This is the title track from Bush's sixth studio album. The song is a blend of Celtic and Middle Eastern sounds.
This is about someone who steps out from their 2D, black-and-white world as a character in a book, into the real world. The character's immediate impressions are that of the sensuality of this world: you can touch things, the color of the trees, the feel of grass on your feet, etc.

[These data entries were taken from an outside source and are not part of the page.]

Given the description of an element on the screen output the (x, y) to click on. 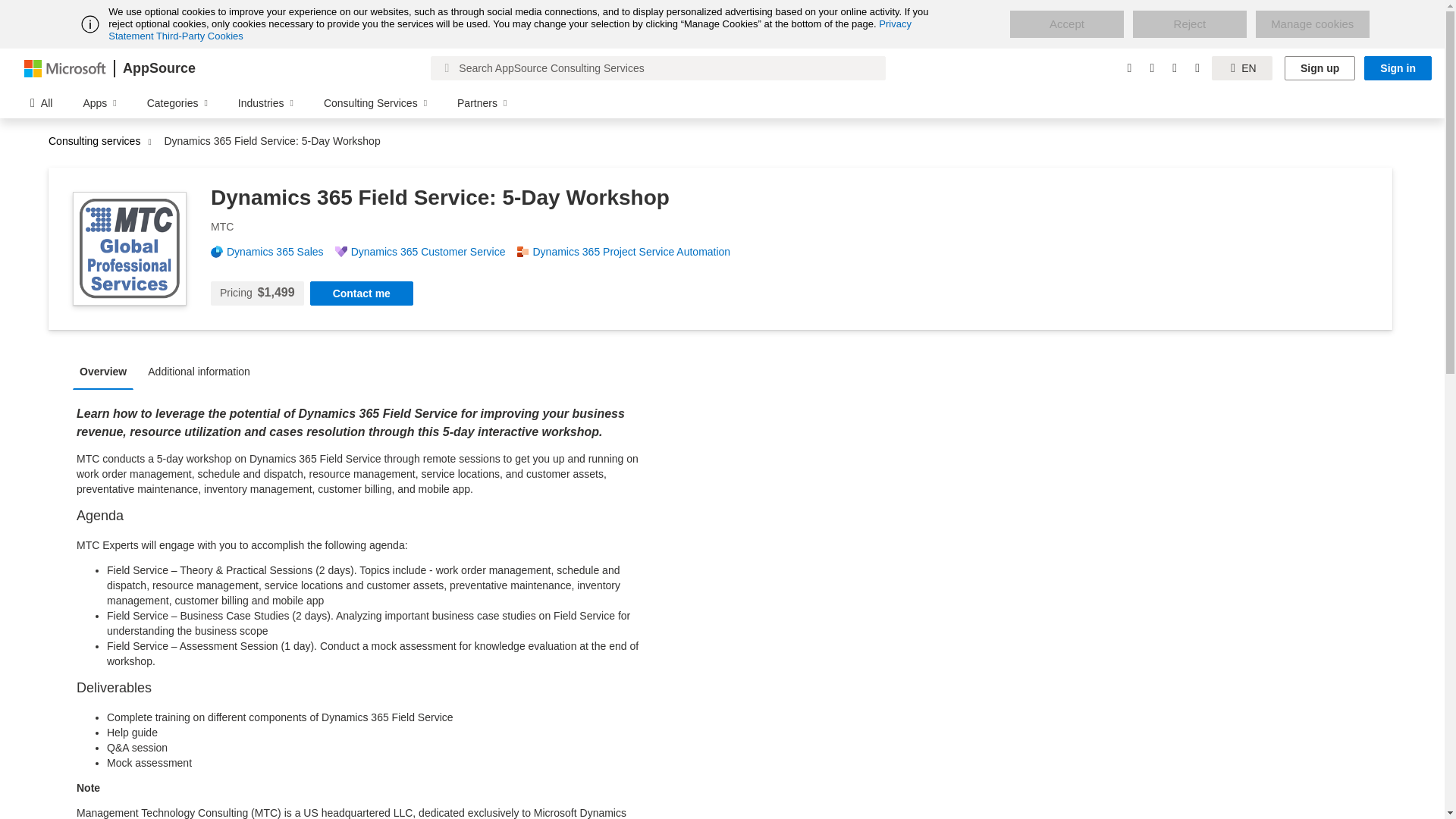
Additional information (202, 370)
Sign up (1319, 68)
Dynamics 365 Project Service Automation (636, 251)
Dynamics 365 Project Service Automation (636, 251)
Dynamics 365 Customer Service (433, 251)
Contact me (361, 293)
Accept (1067, 23)
Dynamics 365 Customer Service (433, 251)
Reject (1189, 23)
Privacy Statement (509, 29)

Kate originally had lyrics from the book Ulysses by James Joyce, but could not get permission to use them. The original lyrics were the soliloquy at the end of the book by the character Molly Bloom. Bush told the NME: "Because I couldn't get permission to use a piece of Joyce it gradually turned into the songs about Molly Bloom the character stepping out of the book, into the real world and the impressions of sensuality. Rather than being in this two dimensional world, she's free, let loose to touch things, feel the ground under her feet, the sunsets, just how incredibly sensual a world it is.
I originally heard the piece read by Siobhan McKenna years ago and I thought 'My God! This is extraordinary, what a piece of writing!' it's a very unusual train of thought, very attractive. First I got the 'mmh yes' and that made me think of Molly Bloom's speech, and we had this piece of music in the studio already so it came together really quickly. Then, because I couldn't get permission to use Joyce, it took another year changing it to what it is now. Typical innit!"

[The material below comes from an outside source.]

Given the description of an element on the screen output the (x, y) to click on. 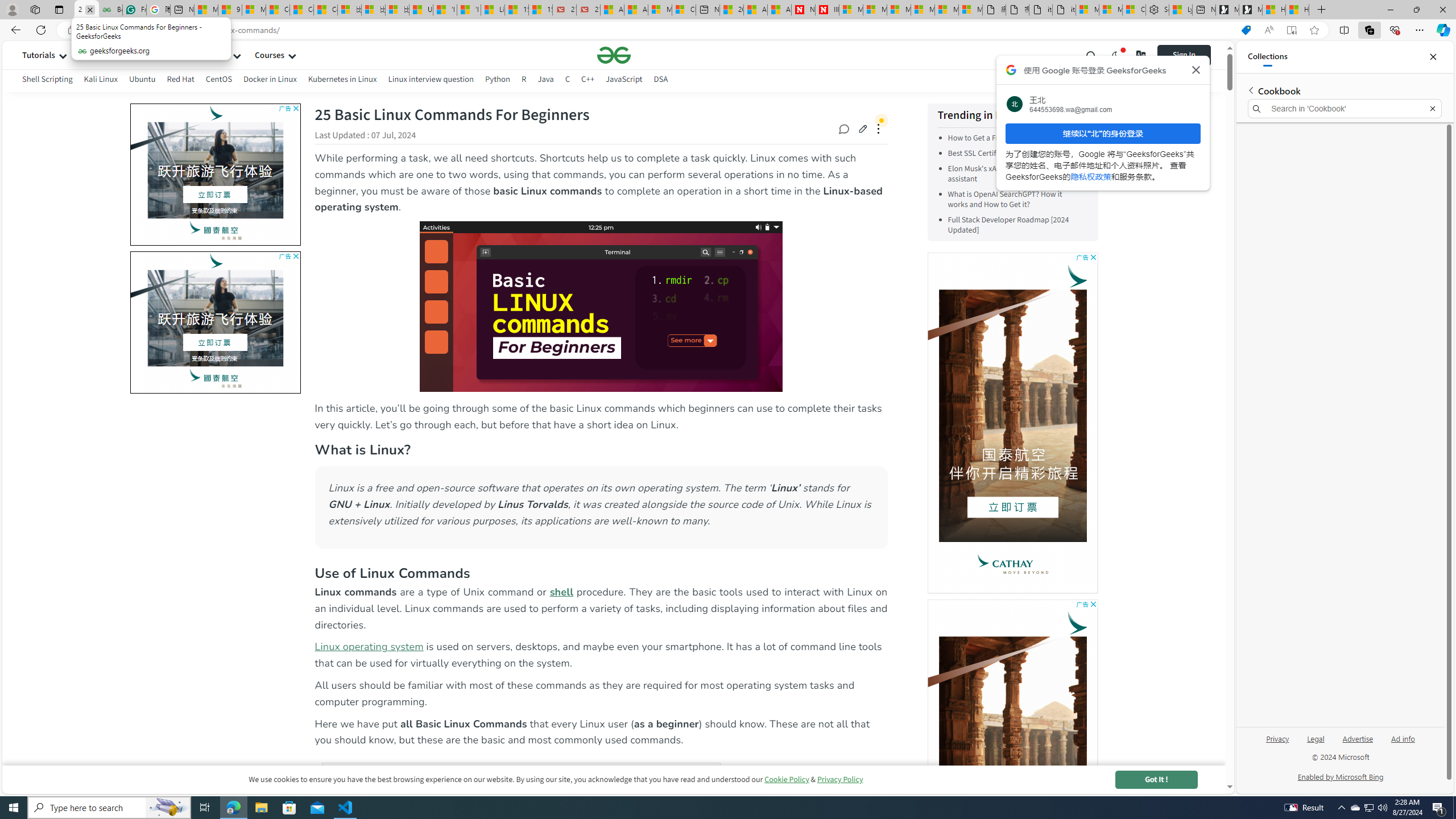
search (1091, 54)
AutomationID: tag (214, 321)
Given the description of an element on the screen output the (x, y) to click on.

The bells at the beginning of the song were part of the rewrite trying to capture the same sensual feel of the original bit from Ulysses
. The bells also tie in with the fact that the character Molly Bloom had just received a marriage proposal. Bush explained to the NME
: "I've got a thing about the sound of bells, it's one of those fantastic sound, sound of celebration. They're used to mark points in life – births, weddings, deaths – but they give this tremendous feeling of celebration.In the original speech she's talking of the time when he proposed to her, and I just had the image of bells, this image of them sitting on the hillside with the sound of bells in the distance. In hindsight, I also think it's a lovely way to start an album, a feeling of celebration that puts me on a hillside somewhere on a sunny afternoon and it's like mmh...Sounds of celebration get fewer and fewer, we haven't many left, and yet people complain of the sound of bells in cities."
Lee - Ottawa, Canada, for all above
Irish folk musician Davey Spillane plays a Macedonian air, "Nevestinsko Oro," on his uillean pipes in the middle this song. Bush explained why to the NME: "It was one of those, 'Oh what the hell' things. That seems to have been the way with a lot of this album. Sort of 'Oh god, tut, will it work, ooh, er...' Then when I've eventually just gone for it seems to have worked."
After eventually obtaining permission to use the soliloquy at the end of the Ulysses
, Bush re-recorded the song with the words of Molly Bloom for her 2011 album Director's Cut
. She re-titled the new version, "Flower of the Mountain
Bush admitted to Q magazine's Phil Sutcliffe that the "spark took life in my hand" line near the end this song is "rather saucy." She added. "Don't you think art is a tremendous sensual – sexual expression? I feel that energy is often… The driving force!"
A music journalist from Holland sent Bush a cassette containing the Macedonian melody that she subsequently arranged for Irish instruments on the track. Paddy Bush, Kate's brother, put out an open letter through the Kate Bush Fan Club to try to track down the journalist and give him credit. Unfortunately, the man had already published an accusation in a Dutch music magazine accusing Kate of fraud.
The music video features Bush as a medieval character who is communing with nature in a forest. She co-directed the clip with Peter Richardson, co-founder of the comedy series The Comic Strip. Says Bush: "We wanted to make the video for 'The Sensual World' as simple as possible in that so many videos now are overloaded with effects, big sets, they look expensive. So what we wanted to do was just keep it in one set, one environment and depict what for me the song 'The Sensual World' is about, which is the sensuality of this planet, the weather, the elemental changes, being able to reach out and touch, the sound of the wind, all of these wonderful things that we are surrounded by."
This was the third consecutive album produced solely by Bush. For The Sensual World, she wanted to tap into her femininity, particularly on the title track, as opposed to the masculinity of her previous release Hounds Of Love. She explained to Melody Maker: "It's difficult to put into words, but I think, on the last album, Hounds of Love, particularly in the production, I wanted to try and get across a sense of power, and the way I related to that was very much what I consider very good male music - the kind of power I found there was not what I found in a lot of females' music. It's not that I was trying to write like a man or anything - but there was this level of approaching the album, soundwise, that I think had a male energy. But I didn't want to do that on this album. I wanted to do it as a woman, not as a woman working around a man's world. This all sounds awful!"
She continued: "I think The Sensual World was very much a chance for me to express myself as a female in a female way, and I found that original piece very positive female talking... That's the only way I can describe it."
This was used in the 1999 thriller Felicia's Journey.
This features Bush's brother Paddy on... fishing rods. "The swishing sound," he explained, "should conjure the atmosphere of fly-fishing, tweed hats and long wellingtons."